WHAT THE TASK ASKS:
Output the following data exactly.

======== RECORD EXCERPTS

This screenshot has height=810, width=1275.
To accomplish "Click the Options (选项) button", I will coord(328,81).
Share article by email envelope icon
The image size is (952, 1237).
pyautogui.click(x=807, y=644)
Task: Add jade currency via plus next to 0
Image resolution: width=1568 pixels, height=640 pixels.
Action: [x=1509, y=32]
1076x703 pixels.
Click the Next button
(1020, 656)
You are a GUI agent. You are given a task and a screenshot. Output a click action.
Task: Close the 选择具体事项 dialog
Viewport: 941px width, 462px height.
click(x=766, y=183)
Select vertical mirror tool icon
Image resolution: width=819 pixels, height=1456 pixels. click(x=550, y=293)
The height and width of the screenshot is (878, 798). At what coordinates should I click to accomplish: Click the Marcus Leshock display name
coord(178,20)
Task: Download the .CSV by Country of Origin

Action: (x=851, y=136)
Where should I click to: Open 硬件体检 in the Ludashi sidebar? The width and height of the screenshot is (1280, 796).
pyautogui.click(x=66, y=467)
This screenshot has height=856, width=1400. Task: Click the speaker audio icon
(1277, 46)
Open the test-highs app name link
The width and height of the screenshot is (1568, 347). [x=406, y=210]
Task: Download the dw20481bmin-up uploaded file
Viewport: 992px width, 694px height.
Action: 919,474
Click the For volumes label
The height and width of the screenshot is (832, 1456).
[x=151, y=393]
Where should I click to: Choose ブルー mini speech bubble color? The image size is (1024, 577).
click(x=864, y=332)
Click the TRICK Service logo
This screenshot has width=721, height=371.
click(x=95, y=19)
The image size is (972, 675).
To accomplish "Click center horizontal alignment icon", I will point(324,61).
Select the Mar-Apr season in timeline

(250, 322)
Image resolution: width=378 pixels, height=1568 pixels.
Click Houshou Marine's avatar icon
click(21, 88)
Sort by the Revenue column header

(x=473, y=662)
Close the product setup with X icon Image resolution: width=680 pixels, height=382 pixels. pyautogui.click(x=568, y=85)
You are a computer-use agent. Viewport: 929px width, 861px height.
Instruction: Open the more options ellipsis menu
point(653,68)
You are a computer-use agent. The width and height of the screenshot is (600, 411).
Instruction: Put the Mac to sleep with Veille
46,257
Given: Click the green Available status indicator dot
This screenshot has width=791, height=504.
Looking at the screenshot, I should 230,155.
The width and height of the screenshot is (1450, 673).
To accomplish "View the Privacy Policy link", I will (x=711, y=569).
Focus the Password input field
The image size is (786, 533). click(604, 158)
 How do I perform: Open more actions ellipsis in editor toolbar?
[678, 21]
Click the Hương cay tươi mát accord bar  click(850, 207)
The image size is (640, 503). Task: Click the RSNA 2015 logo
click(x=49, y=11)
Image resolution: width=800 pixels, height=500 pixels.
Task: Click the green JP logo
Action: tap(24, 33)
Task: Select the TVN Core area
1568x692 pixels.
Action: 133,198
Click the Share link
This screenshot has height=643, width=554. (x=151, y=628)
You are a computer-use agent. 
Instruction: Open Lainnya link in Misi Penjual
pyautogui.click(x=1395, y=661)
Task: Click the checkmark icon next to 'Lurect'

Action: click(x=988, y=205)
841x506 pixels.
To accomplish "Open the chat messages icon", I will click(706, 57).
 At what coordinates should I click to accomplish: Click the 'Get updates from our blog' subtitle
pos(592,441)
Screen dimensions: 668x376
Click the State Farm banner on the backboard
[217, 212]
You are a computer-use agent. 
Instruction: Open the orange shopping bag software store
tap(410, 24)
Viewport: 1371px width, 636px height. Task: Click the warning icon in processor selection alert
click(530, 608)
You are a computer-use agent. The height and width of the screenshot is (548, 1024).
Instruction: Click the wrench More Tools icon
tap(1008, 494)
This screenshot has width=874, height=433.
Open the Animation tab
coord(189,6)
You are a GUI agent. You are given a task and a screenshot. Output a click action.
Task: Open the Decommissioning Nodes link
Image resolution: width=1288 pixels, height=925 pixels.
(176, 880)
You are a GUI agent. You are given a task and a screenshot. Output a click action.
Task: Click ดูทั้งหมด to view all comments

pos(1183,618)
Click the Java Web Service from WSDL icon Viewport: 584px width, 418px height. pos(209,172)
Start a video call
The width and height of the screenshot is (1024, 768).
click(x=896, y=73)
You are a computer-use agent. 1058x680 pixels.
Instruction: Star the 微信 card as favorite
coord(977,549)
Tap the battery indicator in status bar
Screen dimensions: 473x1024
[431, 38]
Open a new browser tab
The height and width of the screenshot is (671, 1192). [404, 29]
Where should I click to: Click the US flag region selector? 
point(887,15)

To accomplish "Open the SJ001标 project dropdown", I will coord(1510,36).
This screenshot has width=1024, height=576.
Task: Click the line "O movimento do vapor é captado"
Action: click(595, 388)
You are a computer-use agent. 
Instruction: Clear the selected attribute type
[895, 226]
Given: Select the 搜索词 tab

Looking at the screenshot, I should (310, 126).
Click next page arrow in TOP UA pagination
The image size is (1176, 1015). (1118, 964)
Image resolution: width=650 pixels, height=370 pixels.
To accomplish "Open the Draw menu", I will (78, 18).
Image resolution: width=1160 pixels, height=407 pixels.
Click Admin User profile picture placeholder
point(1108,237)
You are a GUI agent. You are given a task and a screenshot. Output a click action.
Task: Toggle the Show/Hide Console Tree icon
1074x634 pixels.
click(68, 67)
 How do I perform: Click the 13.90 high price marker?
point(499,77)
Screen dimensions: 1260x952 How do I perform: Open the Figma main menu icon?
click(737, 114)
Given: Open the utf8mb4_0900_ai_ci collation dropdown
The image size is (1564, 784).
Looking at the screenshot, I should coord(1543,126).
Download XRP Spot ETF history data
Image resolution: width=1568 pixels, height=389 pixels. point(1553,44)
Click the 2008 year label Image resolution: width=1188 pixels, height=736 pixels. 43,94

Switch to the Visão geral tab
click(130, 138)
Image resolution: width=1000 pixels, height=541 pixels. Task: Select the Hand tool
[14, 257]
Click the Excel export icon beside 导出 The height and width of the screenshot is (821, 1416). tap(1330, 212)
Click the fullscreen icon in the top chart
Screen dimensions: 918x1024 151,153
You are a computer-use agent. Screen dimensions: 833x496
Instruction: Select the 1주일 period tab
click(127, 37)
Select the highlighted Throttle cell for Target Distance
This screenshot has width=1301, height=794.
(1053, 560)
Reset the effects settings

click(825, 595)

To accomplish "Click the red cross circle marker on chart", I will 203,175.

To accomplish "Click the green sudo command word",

================

RESULT:
This screenshot has height=810, width=1275.
To accomplish "Click the Options (选项) button", I will coord(328,81).
Share article by email envelope icon
The image size is (952, 1237).
pyautogui.click(x=807, y=644)
Task: Add jade currency via plus next to 0
Image resolution: width=1568 pixels, height=640 pixels.
Action: [x=1509, y=32]
1076x703 pixels.
Click the Next button
(1020, 656)
You are a GUI agent. You are given a task and a screenshot. Output a click action.
Task: Close the 选择具体事项 dialog
Viewport: 941px width, 462px height.
click(x=766, y=183)
Select vertical mirror tool icon
Image resolution: width=819 pixels, height=1456 pixels. click(x=550, y=293)
The height and width of the screenshot is (878, 798). At what coordinates should I click to accomplish: Click the Marcus Leshock display name
coord(178,20)
Task: Download the .CSV by Country of Origin

Action: (x=851, y=136)
Where should I click to: Open 硬件体检 in the Ludashi sidebar? The width and height of the screenshot is (1280, 796).
pyautogui.click(x=66, y=467)
This screenshot has height=856, width=1400. Task: Click the speaker audio icon
(1277, 46)
Open the test-highs app name link
The width and height of the screenshot is (1568, 347). [x=406, y=210]
Task: Download the dw20481bmin-up uploaded file
Viewport: 992px width, 694px height.
Action: 919,474
Click the For volumes label
The height and width of the screenshot is (832, 1456).
[x=151, y=393]
Where should I click to: Choose ブルー mini speech bubble color? The image size is (1024, 577).
click(x=864, y=332)
Click the TRICK Service logo
This screenshot has width=721, height=371.
click(x=95, y=19)
The image size is (972, 675).
To accomplish "Click center horizontal alignment icon", I will point(324,61).
Select the Mar-Apr season in timeline

(250, 322)
Image resolution: width=378 pixels, height=1568 pixels.
Click Houshou Marine's avatar icon
click(21, 88)
Sort by the Revenue column header

(x=473, y=662)
Close the product setup with X icon Image resolution: width=680 pixels, height=382 pixels. pyautogui.click(x=568, y=85)
You are a computer-use agent. Viewport: 929px width, 861px height.
Instruction: Open the more options ellipsis menu
point(653,68)
You are a computer-use agent. The width and height of the screenshot is (600, 411).
Instruction: Put the Mac to sleep with Veille
46,257
Given: Click the green Available status indicator dot
This screenshot has width=791, height=504.
Looking at the screenshot, I should 230,155.
The width and height of the screenshot is (1450, 673).
To accomplish "View the Privacy Policy link", I will (x=711, y=569).
Focus the Password input field
The image size is (786, 533). click(604, 158)
 How do I perform: Open more actions ellipsis in editor toolbar?
[678, 21]
Click the Hương cay tươi mát accord bar  click(850, 207)
The image size is (640, 503). Task: Click the RSNA 2015 logo
click(x=49, y=11)
Image resolution: width=800 pixels, height=500 pixels.
Task: Click the green JP logo
Action: tap(24, 33)
Task: Select the TVN Core area
1568x692 pixels.
Action: 133,198
Click the Share link
This screenshot has height=643, width=554. (x=151, y=628)
You are a computer-use agent. 
Instruction: Open Lainnya link in Misi Penjual
pyautogui.click(x=1395, y=661)
Task: Click the checkmark icon next to 'Lurect'

Action: click(x=988, y=205)
841x506 pixels.
To accomplish "Open the chat messages icon", I will click(706, 57).
 At what coordinates should I click to accomplish: Click the 'Get updates from our blog' subtitle
pos(592,441)
Screen dimensions: 668x376
Click the State Farm banner on the backboard
[217, 212]
You are a computer-use agent. 
Instruction: Open the orange shopping bag software store
tap(410, 24)
Viewport: 1371px width, 636px height. Task: Click the warning icon in processor selection alert
click(530, 608)
You are a computer-use agent. The height and width of the screenshot is (548, 1024).
Instruction: Click the wrench More Tools icon
tap(1008, 494)
This screenshot has width=874, height=433.
Open the Animation tab
coord(189,6)
You are a GUI agent. You are given a task and a screenshot. Output a click action.
Task: Open the Decommissioning Nodes link
Image resolution: width=1288 pixels, height=925 pixels.
(176, 880)
You are a GUI agent. You are given a task and a screenshot. Output a click action.
Task: Click ดูทั้งหมด to view all comments

pos(1183,618)
Click the Java Web Service from WSDL icon Viewport: 584px width, 418px height. pos(209,172)
Start a video call
The width and height of the screenshot is (1024, 768).
click(x=896, y=73)
You are a computer-use agent. 1058x680 pixels.
Instruction: Star the 微信 card as favorite
coord(977,549)
Tap the battery indicator in status bar
Screen dimensions: 473x1024
[431, 38]
Open a new browser tab
The height and width of the screenshot is (671, 1192). [404, 29]
Where should I click to: Click the US flag region selector? 
point(887,15)

To accomplish "Open the SJ001标 project dropdown", I will coord(1510,36).
This screenshot has width=1024, height=576.
Task: Click the line "O movimento do vapor é captado"
Action: click(595, 388)
You are a computer-use agent. 
Instruction: Clear the selected attribute type
[895, 226]
Given: Select the 搜索词 tab

Looking at the screenshot, I should (310, 126).
Click next page arrow in TOP UA pagination
The image size is (1176, 1015). (1118, 964)
Image resolution: width=650 pixels, height=370 pixels.
To accomplish "Open the Draw menu", I will (78, 18).
Image resolution: width=1160 pixels, height=407 pixels.
Click Admin User profile picture placeholder
point(1108,237)
You are a GUI agent. You are given a task and a screenshot. Output a click action.
Task: Toggle the Show/Hide Console Tree icon
1074x634 pixels.
click(68, 67)
 How do I perform: Click the 13.90 high price marker?
point(499,77)
Screen dimensions: 1260x952 How do I perform: Open the Figma main menu icon?
click(737, 114)
Given: Open the utf8mb4_0900_ai_ci collation dropdown
The image size is (1564, 784).
Looking at the screenshot, I should coord(1543,126).
Download XRP Spot ETF history data
Image resolution: width=1568 pixels, height=389 pixels. point(1553,44)
Click the 2008 year label Image resolution: width=1188 pixels, height=736 pixels. 43,94

Switch to the Visão geral tab
click(130, 138)
Image resolution: width=1000 pixels, height=541 pixels. Task: Select the Hand tool
[14, 257]
Click the Excel export icon beside 导出 The height and width of the screenshot is (821, 1416). tap(1330, 212)
Click the fullscreen icon in the top chart
Screen dimensions: 918x1024 151,153
You are a computer-use agent. Screen dimensions: 833x496
Instruction: Select the 1주일 period tab
click(127, 37)
Select the highlighted Throttle cell for Target Distance
This screenshot has width=1301, height=794.
(1053, 560)
Reset the effects settings

click(825, 595)

To accomplish "Click the red cross circle marker on chart", I will 203,175.

To accomplish "Click the green sudo command word",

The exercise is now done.